Il est prouvé que les parachutes dorés et paquets de millions que s’octroient les patrons de multinationales n’ont aucune justification, à part leur pouvoir exorbitant de fixer eux-mêmes leur paye. On sait aussi que cette course aux millions attise la malhonnêteté de leurs bénéficiaires. Le scandale du pactole caché de l’ex-DG d’Alcatel, après ceux de Peugeot, Alstom et tant d’autres, illustre une nouvelle fois cette supercherie.

Comme tous les escrocs du Forex, et malgré les évidences de leurs impostures, le chameau nie. (photo © GPouzin)

Si le chameau nie, c’est aussi le cas de l’ex-DG d’Alcatel, Michel Combes, qui affirmait renoncer au parachute doré auquel il n’avait pas droit, tout en se faisant octroyer en douce un lot de consolation au moins aussi abusif, évalué à plus de 13 millions d’euros. (photo © GPouzin)

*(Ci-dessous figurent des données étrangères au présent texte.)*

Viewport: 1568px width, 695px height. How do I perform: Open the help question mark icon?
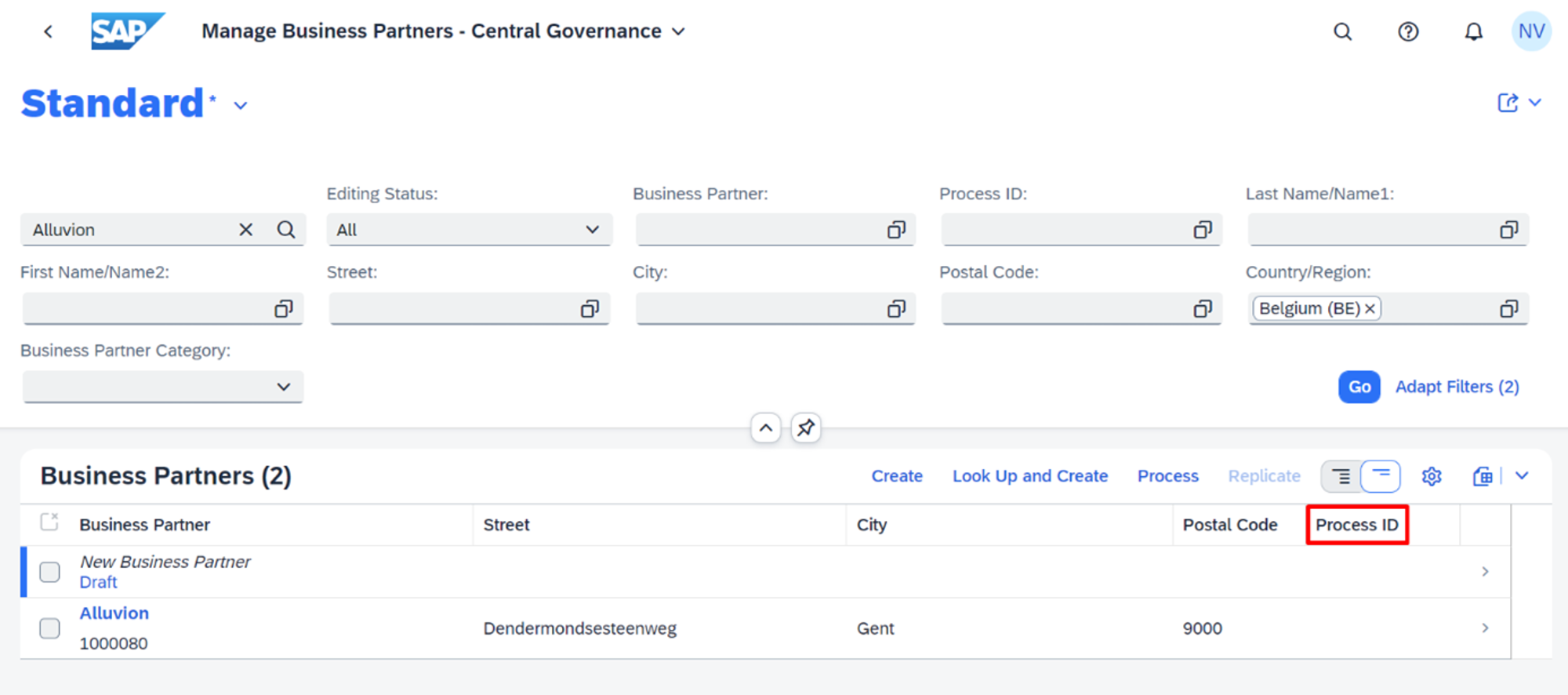tap(1408, 31)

En racontant qu’il renonçait à un parachute doré auquel il n’avait pas droit, alors qu’il s’acharnait à récolter son paquet de millions en se faisant tailler une règle d’attribution sur mesure, l’ex-DG d’Alcatel-Lucent, Michel Combes, a menti à ses actionnaires et à la France entière, par l’entremise des médias qu’il manipulait sans vergogne. En dépit des efforts de propagande déployés par ses obligés pour faire croire le contraire, les mensonges de Michel Combes le suivent à la trace.

Comme elle l’avait fait pour les millions planqués de l’ex-PDG de Peugeot, Philippe Varin, nommé depuis à la tête d’Areva pour vendre le savoir-faire nucléaire français aux Chinois, Marie-Jeanne Pasquette a disséqué méticuleusement les faits et boniments de Michel Combes, au regard du paquet de millions qu’il s’est fait octroyer pour 26 mois au poste de DG d’Alcatel, avant de vendre cette star déchue des télécoms à son concurrent Nokia.

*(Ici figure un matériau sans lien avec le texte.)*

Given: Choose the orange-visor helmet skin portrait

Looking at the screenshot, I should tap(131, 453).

Son enquête publiée sur Minoritaires.com expose au moins trois gros mensonges publics de ce patron, recasé depuis à la tête de l’opérateur Numericable-SFR, dont le principal actionnaire a fait main-basse sur de nombreux médias.

Premier mensonge sur BFMTV le 22 avril 2015

Invité de notre consœur Hedwige Chevrillon pour lui vanter les mérites de la reprise d’Alcatel par Nokia qu’il vient d’orchestrer, Michel Combes affirme avoir renoncé à un parachute doré auquel il n’avait de toute façon pas droit, en dissimulant ouvertement le fait qu’il vient justement d’obtenir un changement de règles pour pouvoir en bénéficier quand même, malgré son insuffisante ancienneté.

Huit jours plus tôt, mardi 14 avril, la chance était à son comble chez les Combes. Le même jour, le DG d’Alcatel obtient la bénédiction d’Emmanuel Macron, ministre des finances, pour le rapprochement d’Alcatel avec Nokia qu’il vient de présenter à l’Elysée, en même temps que son conseil d’administration modifiait discrètement les conditions d’attribution des millions auxquels il n’aurait pas droit s’il quittait l’entreprise avant trois ans, ce qu’il s’apprête évidemment à faire.

Lorsqu’il dit renoncer à son parachute doré, le 22 avril, alors qu’il a obtenu un changement de règle huit jours avant pour en bénéficier contre vents et marées, l’ex-DG d’Alcatel ment éhontément à notre consœur, et à la France entière qui aimerait croire à la fiabilité des infos relayées par BFMTV.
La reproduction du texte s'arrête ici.